Consistent Hashing and Random Trees: Distributed Caching Protocols for Relieving Hot Spots on the World Wide Web [paper] [code]

In distributed systems there exists a problem of how to spread load across many servers in a scalable manner. Consistent hashing is a hashing design that allows for distribution with minimal coordination between the machines.


A first solution might be to hash the requests across the different servers. In terms of a caching, this means to take item (i), hash it (good distribution) and then assign it to the available caches (C), maybe with modulo: hash\_fn(i) % C. There are two problems with this approach. First is that the distribution is a function of the servers, so as we add or remove servers, we now need to recalculate the modulo and therefore the distribution. The second problem, which derives from the first, is that now each server node now needs to be updated - said differently, each server node now needs to be aware of every node. Consensus is hard, so this is not ideal.

Section 4 contained proof and discussion of Consistent Hashing.

The authors define 4 properties that define their notion of consistency: balance requires that the hash function distribute the objects in a balanced fashion amongst the buckets. monotonicity says if items are initially assigned to a set of buckets and then some new buckets are added, then an item may move from an old bucket to a new bucket, but not from one old bucket to another. spread implies that references for a given object are only directed to a small number of caching machines. load implies that no one cache is assigned an unreasonable number of objects.objects.

Next they define some properties of a good ranged hash function: Given Rb(hash for buckets) and Ri(hash for items). An item i should be assigned to the closest bucket. Given max of C buckets. For each bucket create k*log(C), some constant k virtual buckets and map them using the hash function Rb. To save space, have Rb and Ri map to the range [0,1]. To differentiate a point from another, we only needs to have log(number of points) random bits (decimal precision) identifying a point.

Lastly they share an efficient implementation of a possible consistent hash function: Use a balanced binary search tree to store the buckets and their assignment in the range. If there are C buckets, then there will be k*C*log(C) entries, which gives a worse tree depth of log(C) and a worse possible calculation of log(C). The time for adding and removing a bucket is log^2(C) since we would need to remove k*log(C) points. To reduce this time to constant lookup, the authors suggest dividing the range into k*C*log(C) equal length segments and have a separate tree for each one. This allows us to more predictably have one bucket per segment. The problem with segments is that it requires smaller segments as more buckets are added. An amortized way recommended by the authors is to choose intervals of size 1/2^x such that 1/2^x < 1/k*C*log(C). Then as new buckets are added, gradually bisect each section.

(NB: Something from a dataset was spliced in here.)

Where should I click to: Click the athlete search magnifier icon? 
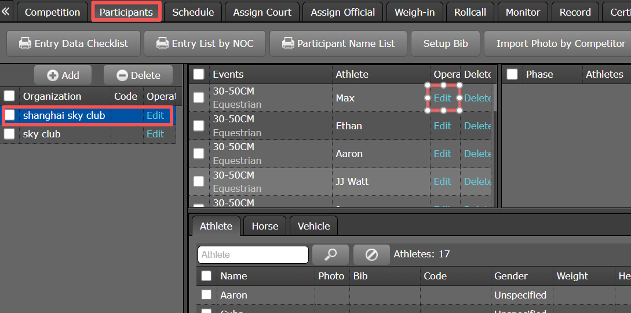[330, 254]
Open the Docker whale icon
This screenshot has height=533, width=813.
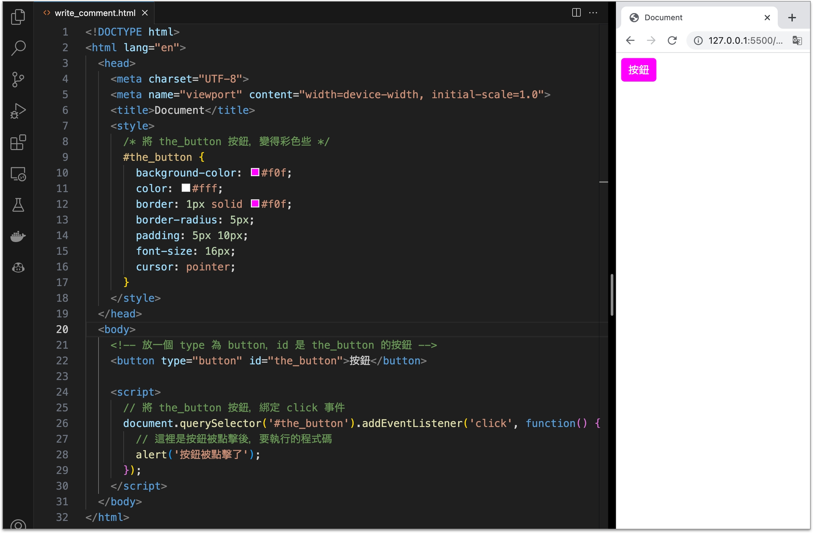coord(18,236)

Impossibility of Distributed Consensus with One Faulty Process [paper]

The consensus problem involves a system of asynchronous processes, some of which may be unreliable/faulty (die or crash). This paper proves that every solution, with even a single faulty process, has the possibility of non-termination. The important takeaway: we can design our systems to make the possibility of a livelock small, but the probability is non-zero.


Despite being a short paper, the proofs themselves were pretty confusing. This post was critical for my understanding.

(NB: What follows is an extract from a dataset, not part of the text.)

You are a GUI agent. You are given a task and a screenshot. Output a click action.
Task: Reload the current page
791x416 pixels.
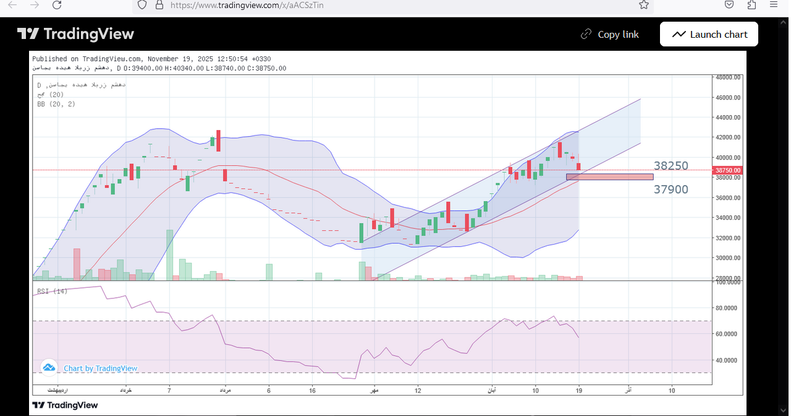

The proof is comprised of two lemmas. The first lemma showed that there must be some initial configuration where consensus is not yet determined (caused by errors or message delays). Think of this as bivalent (having two possible truths) state. The second lemma shows that it is always possible to remain in a bivalent state by delaying a message.

Lets note the assumptions made by the proof: The underlying transport protocol is reliable; messages are delivered correctly and exactly once. There is no synchronized clock, and it is not possible to detect a slow process vs a dead process. Additionally, the proof relaxes the termination requirement and requires that only some process eventually decide on a value (weak consensus). Put another way, a message will always be delivered but can be delayed and can be delivered out-of-order.

For Strong Consensus these 3 properties must hold: termination: eventually, every correct process decides some value. agreement: all processes that decide do so on the same value. validity: the value must have been proposed by some process.

By proving their results under assumptions of weak concensus, the authors are able to extend the result to strong concensus systems.